- **EXERCISE MATERIAL**:

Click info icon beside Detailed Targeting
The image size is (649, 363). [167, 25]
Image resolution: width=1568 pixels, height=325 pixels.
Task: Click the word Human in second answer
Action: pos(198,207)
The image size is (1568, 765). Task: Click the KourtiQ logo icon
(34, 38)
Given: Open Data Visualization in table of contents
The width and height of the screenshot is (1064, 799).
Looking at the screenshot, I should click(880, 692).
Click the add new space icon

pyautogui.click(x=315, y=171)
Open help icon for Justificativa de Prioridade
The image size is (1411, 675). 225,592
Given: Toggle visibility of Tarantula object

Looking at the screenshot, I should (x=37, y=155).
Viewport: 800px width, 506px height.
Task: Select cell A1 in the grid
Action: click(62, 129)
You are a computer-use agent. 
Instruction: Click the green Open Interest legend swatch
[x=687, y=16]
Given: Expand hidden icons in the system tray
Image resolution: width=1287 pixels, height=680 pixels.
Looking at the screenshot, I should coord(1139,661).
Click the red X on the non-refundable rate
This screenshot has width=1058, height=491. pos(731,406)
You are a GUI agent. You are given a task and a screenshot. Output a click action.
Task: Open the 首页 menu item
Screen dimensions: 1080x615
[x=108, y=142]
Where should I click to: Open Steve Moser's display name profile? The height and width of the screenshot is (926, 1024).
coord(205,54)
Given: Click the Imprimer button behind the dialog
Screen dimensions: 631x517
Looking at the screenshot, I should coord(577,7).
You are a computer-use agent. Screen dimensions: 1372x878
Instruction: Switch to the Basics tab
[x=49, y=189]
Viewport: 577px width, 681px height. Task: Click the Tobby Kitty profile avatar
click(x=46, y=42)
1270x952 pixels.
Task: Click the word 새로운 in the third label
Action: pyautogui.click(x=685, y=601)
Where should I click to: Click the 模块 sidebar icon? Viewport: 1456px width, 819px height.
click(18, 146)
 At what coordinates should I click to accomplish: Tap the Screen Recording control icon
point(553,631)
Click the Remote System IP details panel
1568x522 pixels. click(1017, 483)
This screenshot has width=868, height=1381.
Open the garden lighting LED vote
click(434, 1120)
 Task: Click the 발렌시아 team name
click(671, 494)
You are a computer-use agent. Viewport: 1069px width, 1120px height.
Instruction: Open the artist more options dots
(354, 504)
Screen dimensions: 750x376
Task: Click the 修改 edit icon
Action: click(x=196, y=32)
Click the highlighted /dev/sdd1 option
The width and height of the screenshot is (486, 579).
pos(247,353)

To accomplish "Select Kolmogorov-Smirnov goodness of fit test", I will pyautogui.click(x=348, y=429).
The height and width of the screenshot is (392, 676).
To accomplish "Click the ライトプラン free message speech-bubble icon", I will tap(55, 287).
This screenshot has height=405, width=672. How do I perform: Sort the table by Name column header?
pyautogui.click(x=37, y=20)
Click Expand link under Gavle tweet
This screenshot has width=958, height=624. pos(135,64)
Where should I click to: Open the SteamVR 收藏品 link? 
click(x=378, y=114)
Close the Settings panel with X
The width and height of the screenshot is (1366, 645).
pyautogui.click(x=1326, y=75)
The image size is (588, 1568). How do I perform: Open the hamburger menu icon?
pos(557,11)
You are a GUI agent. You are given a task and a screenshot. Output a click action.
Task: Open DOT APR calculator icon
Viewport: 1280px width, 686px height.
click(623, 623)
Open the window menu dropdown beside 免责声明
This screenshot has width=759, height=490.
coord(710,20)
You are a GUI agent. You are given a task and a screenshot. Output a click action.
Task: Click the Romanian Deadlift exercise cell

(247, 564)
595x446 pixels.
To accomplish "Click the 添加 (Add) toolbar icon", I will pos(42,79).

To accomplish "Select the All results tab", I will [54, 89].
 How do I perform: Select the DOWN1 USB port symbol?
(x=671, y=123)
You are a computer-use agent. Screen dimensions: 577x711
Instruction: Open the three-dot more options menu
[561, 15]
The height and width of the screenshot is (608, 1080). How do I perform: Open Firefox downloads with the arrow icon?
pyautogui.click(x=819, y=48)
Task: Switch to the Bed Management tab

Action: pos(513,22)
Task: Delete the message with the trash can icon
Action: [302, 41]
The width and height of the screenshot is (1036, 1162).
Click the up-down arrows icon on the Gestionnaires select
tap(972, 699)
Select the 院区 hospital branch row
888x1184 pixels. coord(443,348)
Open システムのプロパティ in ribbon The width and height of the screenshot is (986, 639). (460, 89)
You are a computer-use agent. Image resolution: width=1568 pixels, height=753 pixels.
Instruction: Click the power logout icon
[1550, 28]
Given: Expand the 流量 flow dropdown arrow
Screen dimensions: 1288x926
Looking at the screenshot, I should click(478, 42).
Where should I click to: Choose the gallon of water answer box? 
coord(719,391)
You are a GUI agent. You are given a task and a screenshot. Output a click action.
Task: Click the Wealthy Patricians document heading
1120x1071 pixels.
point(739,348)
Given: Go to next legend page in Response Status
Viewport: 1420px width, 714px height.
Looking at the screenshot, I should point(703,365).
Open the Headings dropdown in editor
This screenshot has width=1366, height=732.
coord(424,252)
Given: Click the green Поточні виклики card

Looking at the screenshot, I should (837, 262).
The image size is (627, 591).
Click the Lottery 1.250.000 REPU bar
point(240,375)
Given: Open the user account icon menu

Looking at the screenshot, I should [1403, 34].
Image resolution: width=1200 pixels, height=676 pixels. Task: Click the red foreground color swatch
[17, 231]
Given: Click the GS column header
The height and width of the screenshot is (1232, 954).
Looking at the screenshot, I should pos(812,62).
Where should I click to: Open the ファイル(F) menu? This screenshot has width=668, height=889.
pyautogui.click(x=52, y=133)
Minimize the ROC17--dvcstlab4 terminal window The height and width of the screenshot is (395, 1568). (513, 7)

- **WHAT TO WORK ON**:
Copy out the material above in its entirety, exactly.

- **EXPECTED ANSWER**:
Click info icon beside Detailed Targeting
The image size is (649, 363). [167, 25]
Image resolution: width=1568 pixels, height=325 pixels.
Task: Click the word Human in second answer
Action: pos(198,207)
The image size is (1568, 765). Task: Click the KourtiQ logo icon
(34, 38)
Given: Open Data Visualization in table of contents
The width and height of the screenshot is (1064, 799).
Looking at the screenshot, I should click(880, 692).
Click the add new space icon

pyautogui.click(x=315, y=171)
Open help icon for Justificativa de Prioridade
The image size is (1411, 675). 225,592
Given: Toggle visibility of Tarantula object

Looking at the screenshot, I should (x=37, y=155).
Viewport: 800px width, 506px height.
Task: Select cell A1 in the grid
Action: click(62, 129)
You are a computer-use agent. 
Instruction: Click the green Open Interest legend swatch
[x=687, y=16]
Given: Expand hidden icons in the system tray
Image resolution: width=1287 pixels, height=680 pixels.
Looking at the screenshot, I should coord(1139,661).
Click the red X on the non-refundable rate
This screenshot has width=1058, height=491. pos(731,406)
You are a GUI agent. You are given a task and a screenshot. Output a click action.
Task: Open the 首页 menu item
Screen dimensions: 1080x615
[x=108, y=142]
Where should I click to: Open Steve Moser's display name profile? The height and width of the screenshot is (926, 1024).
coord(205,54)
Given: Click the Imprimer button behind the dialog
Screen dimensions: 631x517
Looking at the screenshot, I should coord(577,7).
You are a computer-use agent. Screen dimensions: 1372x878
Instruction: Switch to the Basics tab
[x=49, y=189]
Viewport: 577px width, 681px height. Task: Click the Tobby Kitty profile avatar
click(x=46, y=42)
1270x952 pixels.
Task: Click the word 새로운 in the third label
Action: pyautogui.click(x=685, y=601)
Where should I click to: Click the 模块 sidebar icon? Viewport: 1456px width, 819px height.
click(18, 146)
 At what coordinates should I click to accomplish: Tap the Screen Recording control icon
point(553,631)
Click the Remote System IP details panel
1568x522 pixels. click(1017, 483)
This screenshot has width=868, height=1381.
Open the garden lighting LED vote
click(434, 1120)
 Task: Click the 발렌시아 team name
click(671, 494)
You are a computer-use agent. Viewport: 1069px width, 1120px height.
Instruction: Open the artist more options dots
(354, 504)
Screen dimensions: 750x376
Task: Click the 修改 edit icon
Action: click(x=196, y=32)
Click the highlighted /dev/sdd1 option
The width and height of the screenshot is (486, 579).
pos(247,353)

To accomplish "Select Kolmogorov-Smirnov goodness of fit test", I will pyautogui.click(x=348, y=429).
The height and width of the screenshot is (392, 676).
To accomplish "Click the ライトプラン free message speech-bubble icon", I will tap(55, 287).
This screenshot has height=405, width=672. How do I perform: Sort the table by Name column header?
pyautogui.click(x=37, y=20)
Click Expand link under Gavle tweet
This screenshot has width=958, height=624. pos(135,64)
Where should I click to: Open the SteamVR 收藏品 link? 
click(x=378, y=114)
Close the Settings panel with X
The width and height of the screenshot is (1366, 645).
pyautogui.click(x=1326, y=75)
The image size is (588, 1568). How do I perform: Open the hamburger menu icon?
pos(557,11)
You are a GUI agent. You are given a task and a screenshot. Output a click action.
Task: Open DOT APR calculator icon
Viewport: 1280px width, 686px height.
click(623, 623)
Open the window menu dropdown beside 免责声明
This screenshot has width=759, height=490.
coord(710,20)
You are a GUI agent. You are given a task and a screenshot. Output a click action.
Task: Click the Romanian Deadlift exercise cell

(247, 564)
595x446 pixels.
To accomplish "Click the 添加 (Add) toolbar icon", I will pos(42,79).

To accomplish "Select the All results tab", I will [54, 89].
 How do I perform: Select the DOWN1 USB port symbol?
(x=671, y=123)
You are a computer-use agent. Screen dimensions: 577x711
Instruction: Open the three-dot more options menu
[561, 15]
The height and width of the screenshot is (608, 1080). How do I perform: Open Firefox downloads with the arrow icon?
pyautogui.click(x=819, y=48)
Task: Switch to the Bed Management tab

Action: pos(513,22)
Task: Delete the message with the trash can icon
Action: [302, 41]
The width and height of the screenshot is (1036, 1162).
Click the up-down arrows icon on the Gestionnaires select
tap(972, 699)
Select the 院区 hospital branch row
888x1184 pixels. coord(443,348)
Open システムのプロパティ in ribbon The width and height of the screenshot is (986, 639). (460, 89)
You are a computer-use agent. Image resolution: width=1568 pixels, height=753 pixels.
Instruction: Click the power logout icon
[1550, 28]
Given: Expand the 流量 flow dropdown arrow
Screen dimensions: 1288x926
Looking at the screenshot, I should click(478, 42).
Where should I click to: Choose the gallon of water answer box? 
coord(719,391)
You are a GUI agent. You are given a task and a screenshot. Output a click action.
Task: Click the Wealthy Patricians document heading
1120x1071 pixels.
point(739,348)
Given: Go to next legend page in Response Status
Viewport: 1420px width, 714px height.
Looking at the screenshot, I should point(703,365).
Open the Headings dropdown in editor
This screenshot has width=1366, height=732.
coord(424,252)
Given: Click the green Поточні виклики card

Looking at the screenshot, I should (837, 262).
The image size is (627, 591).
Click the Lottery 1.250.000 REPU bar
point(240,375)
Given: Open the user account icon menu

Looking at the screenshot, I should [1403, 34].
Image resolution: width=1200 pixels, height=676 pixels. Task: Click the red foreground color swatch
[17, 231]
Given: Click the GS column header
The height and width of the screenshot is (1232, 954).
Looking at the screenshot, I should pos(812,62).
Where should I click to: Open the ファイル(F) menu? This screenshot has width=668, height=889.
pyautogui.click(x=52, y=133)
Minimize the ROC17--dvcstlab4 terminal window The height and width of the screenshot is (395, 1568). (513, 7)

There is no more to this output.